Most everyone is familiar with the distinctive, spicy-sweet taste of ginger, but galangal remains a mystery to many of us who are not versed in Southeast Asian cuisine. Throughout Thailand, Indonesia, Malaysia and Vietnam, however, galangal has been used for both culinary and medicinal purposes for centuries.
Scientifically known as Alpinia galanga, galangal is also sometimes called Siamese ginger, blue ginger or Chinese ginger. It is part of the rhizome family along with ginger and turmeric, which is characterized by an underground stem that sends shoots to the surface of the soil to grow the above-ground part of the plant. The galangal plant has long stems reminiscent of reeds, large leaves, and green flowers that resemble orchids. It flourishes in rainforest climates.
Compared to ginger, galangal is larger, harder, has lighter-colored skin, and sometimes has pinkish patches. The flavor is somewhat different from that of ginger, as well. There are two main types of galangal.

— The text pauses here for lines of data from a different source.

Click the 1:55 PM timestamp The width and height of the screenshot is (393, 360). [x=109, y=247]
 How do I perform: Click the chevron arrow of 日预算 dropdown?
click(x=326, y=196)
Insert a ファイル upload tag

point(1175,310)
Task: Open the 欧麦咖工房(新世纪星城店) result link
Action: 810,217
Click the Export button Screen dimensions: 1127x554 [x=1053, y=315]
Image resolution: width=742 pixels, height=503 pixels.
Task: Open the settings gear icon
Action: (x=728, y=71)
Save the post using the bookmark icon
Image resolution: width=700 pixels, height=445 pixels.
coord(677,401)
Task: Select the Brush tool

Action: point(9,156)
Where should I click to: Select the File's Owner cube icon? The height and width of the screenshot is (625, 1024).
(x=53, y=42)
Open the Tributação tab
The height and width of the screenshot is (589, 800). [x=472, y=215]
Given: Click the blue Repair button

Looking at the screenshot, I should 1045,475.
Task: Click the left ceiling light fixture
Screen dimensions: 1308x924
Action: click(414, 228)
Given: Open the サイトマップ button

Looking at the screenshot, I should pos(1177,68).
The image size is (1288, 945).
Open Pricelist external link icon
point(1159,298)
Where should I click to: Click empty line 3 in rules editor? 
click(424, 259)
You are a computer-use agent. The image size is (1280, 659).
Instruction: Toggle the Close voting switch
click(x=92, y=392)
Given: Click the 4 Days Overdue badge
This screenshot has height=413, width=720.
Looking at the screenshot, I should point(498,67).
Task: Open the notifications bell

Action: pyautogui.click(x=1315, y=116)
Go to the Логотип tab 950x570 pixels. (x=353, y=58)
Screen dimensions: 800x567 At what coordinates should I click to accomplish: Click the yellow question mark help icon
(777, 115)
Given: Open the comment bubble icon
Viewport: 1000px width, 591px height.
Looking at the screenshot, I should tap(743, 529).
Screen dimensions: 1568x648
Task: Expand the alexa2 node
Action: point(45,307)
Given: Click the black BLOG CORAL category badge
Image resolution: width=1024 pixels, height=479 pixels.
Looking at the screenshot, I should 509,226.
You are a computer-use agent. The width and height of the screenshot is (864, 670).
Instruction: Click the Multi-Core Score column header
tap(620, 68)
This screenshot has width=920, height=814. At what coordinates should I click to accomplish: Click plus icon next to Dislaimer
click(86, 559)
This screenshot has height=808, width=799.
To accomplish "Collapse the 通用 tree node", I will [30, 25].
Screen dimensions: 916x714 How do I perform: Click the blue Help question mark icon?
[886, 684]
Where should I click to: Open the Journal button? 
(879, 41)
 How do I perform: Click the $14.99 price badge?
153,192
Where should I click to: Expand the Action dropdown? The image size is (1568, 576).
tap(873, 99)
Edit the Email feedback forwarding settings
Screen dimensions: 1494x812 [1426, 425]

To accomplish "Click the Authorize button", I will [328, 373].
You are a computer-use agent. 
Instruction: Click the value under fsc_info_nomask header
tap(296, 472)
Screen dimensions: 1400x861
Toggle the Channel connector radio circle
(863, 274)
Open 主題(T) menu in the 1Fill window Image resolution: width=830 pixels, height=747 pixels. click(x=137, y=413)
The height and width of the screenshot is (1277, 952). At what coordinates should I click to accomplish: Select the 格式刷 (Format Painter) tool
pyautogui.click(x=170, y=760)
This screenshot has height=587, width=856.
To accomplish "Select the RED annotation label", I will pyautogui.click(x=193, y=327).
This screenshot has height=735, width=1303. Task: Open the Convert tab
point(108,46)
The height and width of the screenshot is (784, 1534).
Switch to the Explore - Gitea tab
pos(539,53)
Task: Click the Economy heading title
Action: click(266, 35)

The first is Indonesian galangal, or lengkuas, which has an earthy flavor and a somewhat piney scent. This is the type most commonly found in the West. The second type is krachaai galangal, which originated in China and is popular in Thailand. Krachaai galangal has a flavor that resembles a cross between ginger and pepper.
Like ginger, galangal has anti-inflammatory properties, and may be beneficial to those suffering from rheumatoid arthritis and other inflammatory, chronic illnesses. It is traditionally used to soothe stomach pain, stimulate appetite, curb nausea, motion sickness and diarrhea, and ease the pain of ulcers. Galangal contains a range of disease-fighting antioxidants, including flavonoids and vitamins A and C, and is a great source of iron.
On top of that, this delicious rhizome may help to improve circulation, and possesses antibacterial and antispasmodic characteristics. In Southeast Asia, galangal is often combined with lime juice and used as a health tonic for colds and coughs.
Cooking with galangal is similar to cooking with ginger, except that it takes longer for it to become tender when cooked. To add to dishes, peel and slice it into thin strips and add to stir fries, stews and sauces, or grind the strips in a hardy spice grinder to add raw to salads and other raw dishes. Galangal is an essential ingredient in many Thai recipes, and substituting ginger will not achieve the same flavor.
You may also choose to chew raw galangal pieces if you have an upset stomach, or steep slices in boiling water to make a delicious and soothing tea. Adding a squeeze of fresh lime juice is a great traditional touch.
While it may be a bit harder to find than ordinary ginger, the culinary and nutritional benefits that galangal offers are well worth the search.